**PROBLEM**
Output, exactly and with no pictures, the line that contains "Select 请假记录 from the sidebar menu" and every line that comes after it in the data below, the last one included.

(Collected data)
◆ ◆ ◆ ◆ ◆

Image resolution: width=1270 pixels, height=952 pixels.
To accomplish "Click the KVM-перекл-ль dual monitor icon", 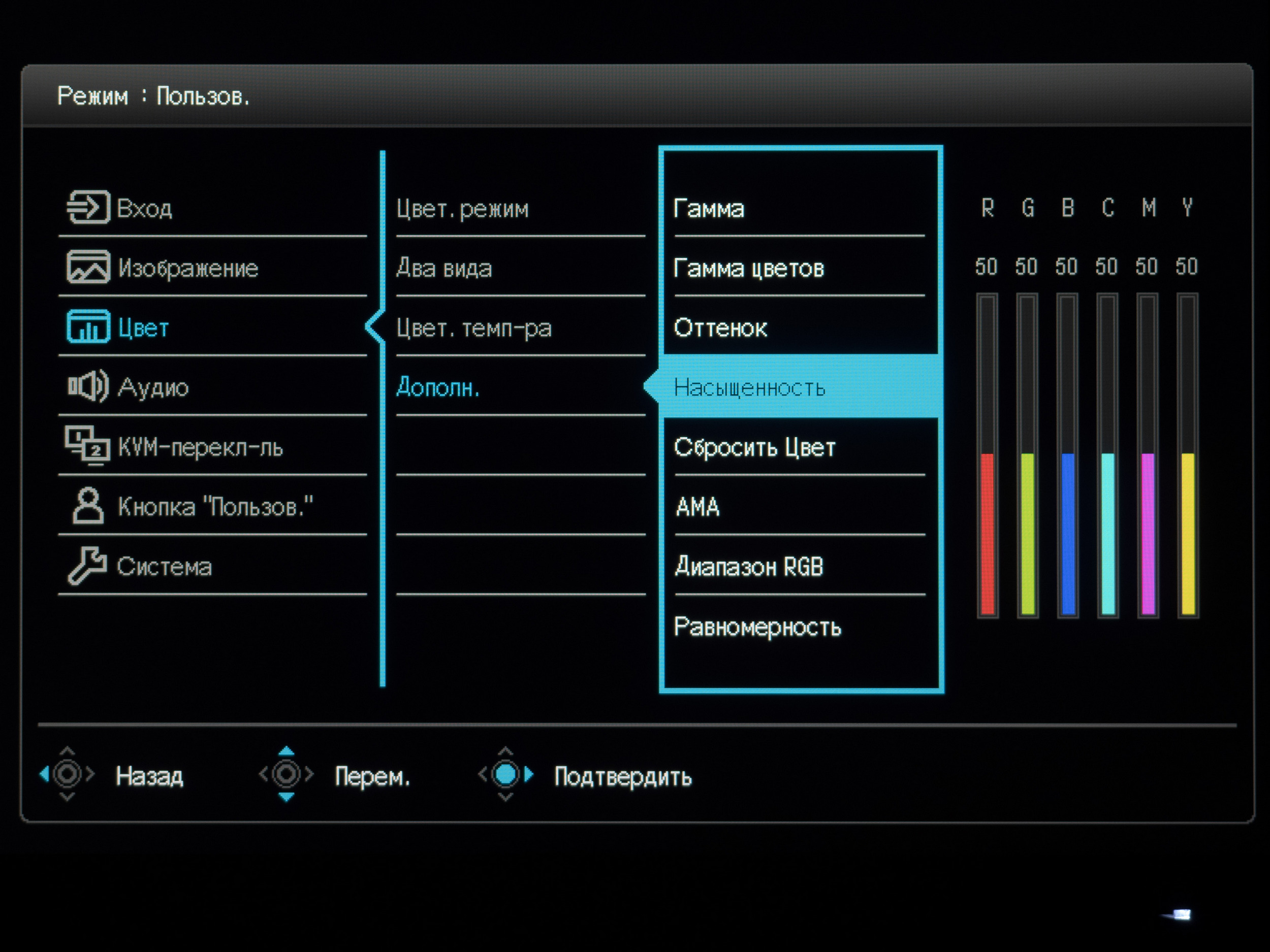I will click(88, 446).
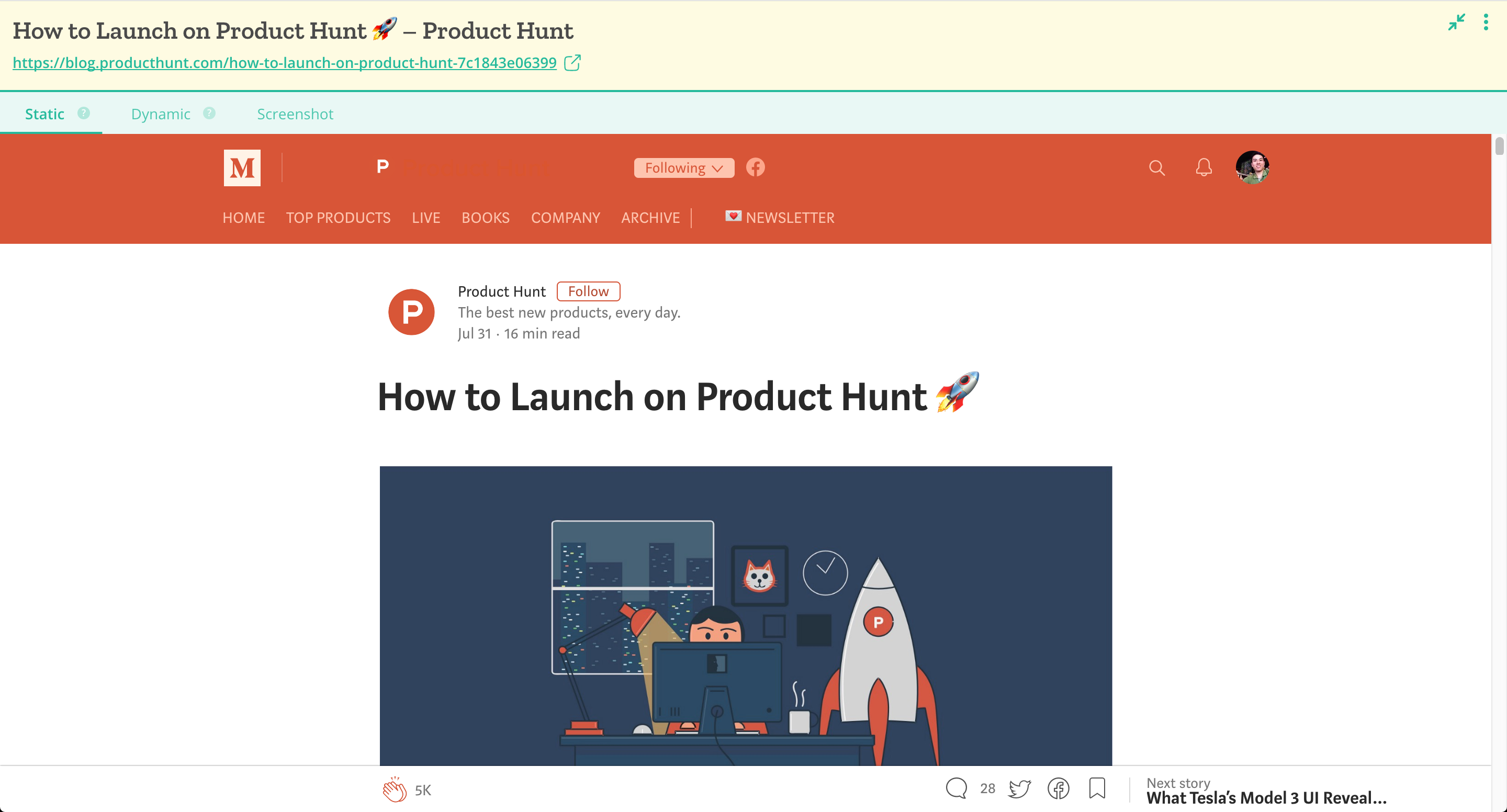Open user profile avatar menu

coord(1252,168)

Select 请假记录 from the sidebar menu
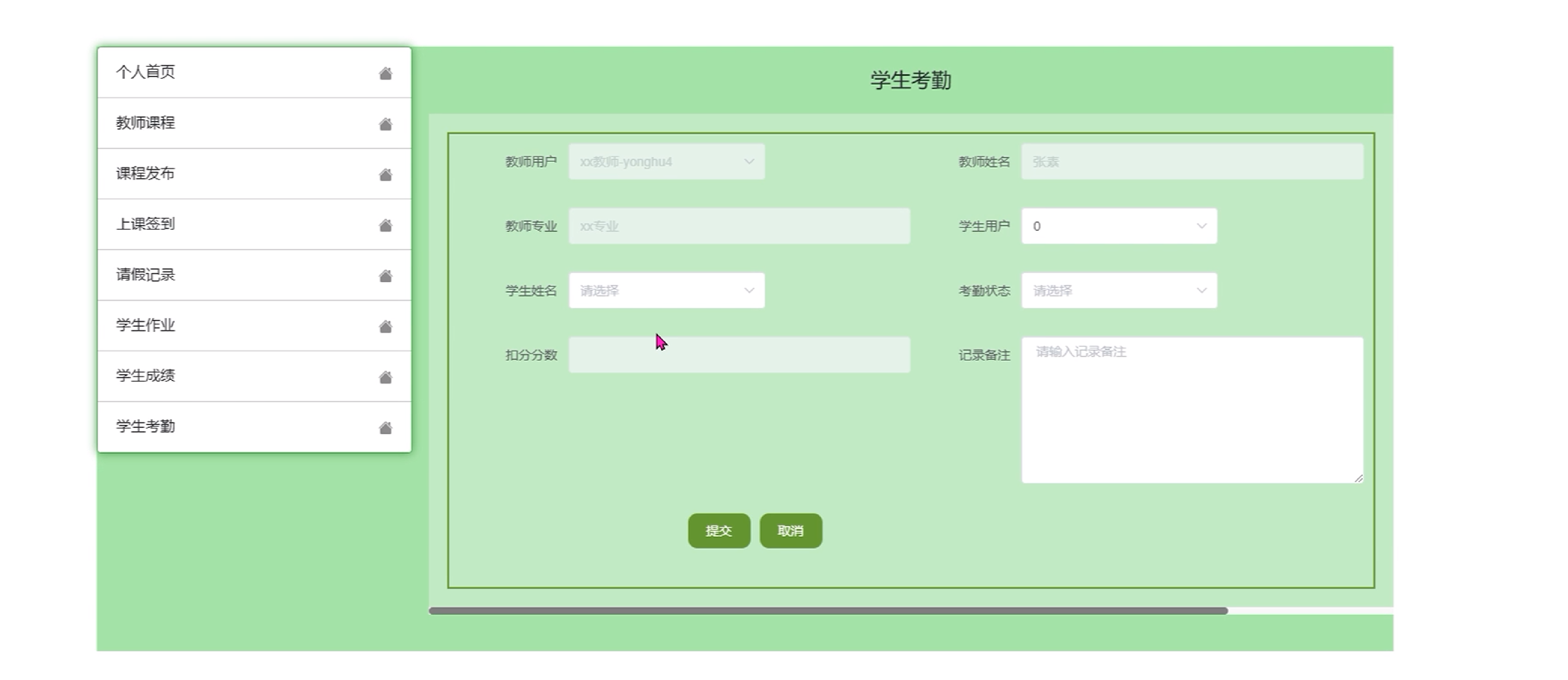pos(146,275)
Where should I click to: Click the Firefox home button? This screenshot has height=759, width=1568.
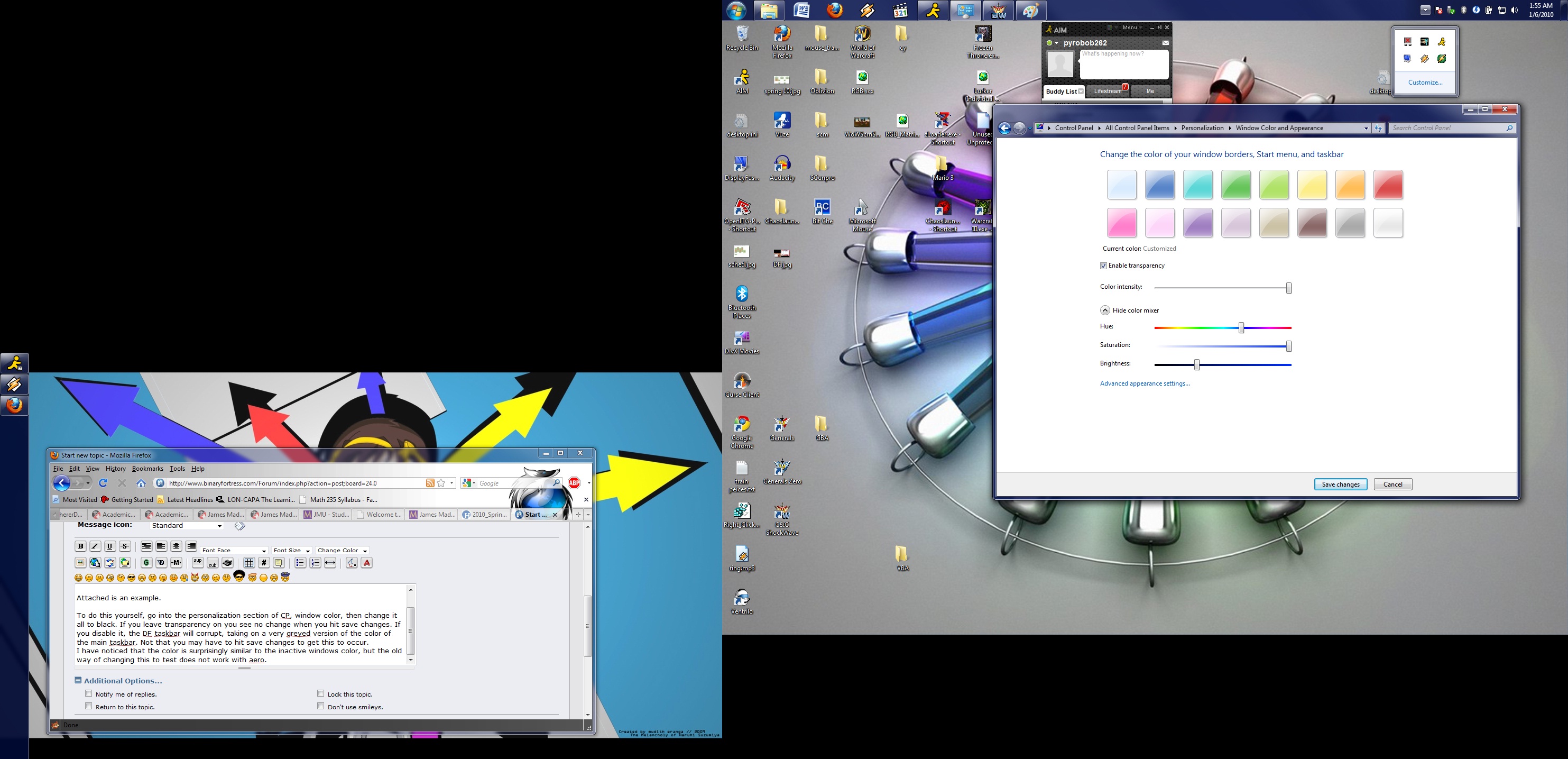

◆ ◆ ◆ ◆ ◆

**RESULT BELOW**
Select 请假记录 from the sidebar menu
pos(146,275)
Where should I click to: Click the Firefox home button? This screenshot has height=759, width=1568.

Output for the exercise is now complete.